Brief A >>
In the Joyce tutorial, what will be used to start up a minimal installation of Joyce?
Brief B >>
Name every software platform or tool mentioned in the Joyce tutorial.

Reading passage start

How to build with Joyce a Unified API for italian regional hotels#

This tutorial is a practical, non trivial, real world example of how you can use Joyce platform.
We'll go step by step through the creation a complete flow of data integration and serving of a final API.

Goal#

We want to create an API that expose information on all italian territory tourism accomodation (Hotels, B&B, ...). Our data source are the data that every singular region publishes as open data on this site.
We can download csv data of the accomodation region by region, the only problem is that every region exports data in similar but slighlty different way, some information are present or not, others have different column names.

What we want is to have a unified api for all the data and be able to update it over time.
We'll use Joyce to do everything, we'll define the shape of the final data with a Schema, and then we'll write a child schema for every different data source and describe its transofrmation.
We then use the bulk import capability of joyce to import and transform all the data.

Setup#

You'll need to have docker installed, we'll be using docker-compose to sturtup a minimal installation of Joyce.

Reading passage end
Information supplied start

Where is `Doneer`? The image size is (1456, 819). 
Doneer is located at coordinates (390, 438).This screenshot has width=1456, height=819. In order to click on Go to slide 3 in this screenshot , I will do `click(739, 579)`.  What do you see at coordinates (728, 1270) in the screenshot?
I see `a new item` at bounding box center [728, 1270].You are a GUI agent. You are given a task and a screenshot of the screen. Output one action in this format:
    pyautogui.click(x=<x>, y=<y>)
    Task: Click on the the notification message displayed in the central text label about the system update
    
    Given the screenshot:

Information supplied end

Exercise solution A >>
docker-compose

Exercise solution B >>
Joyce, Docker, docker-compose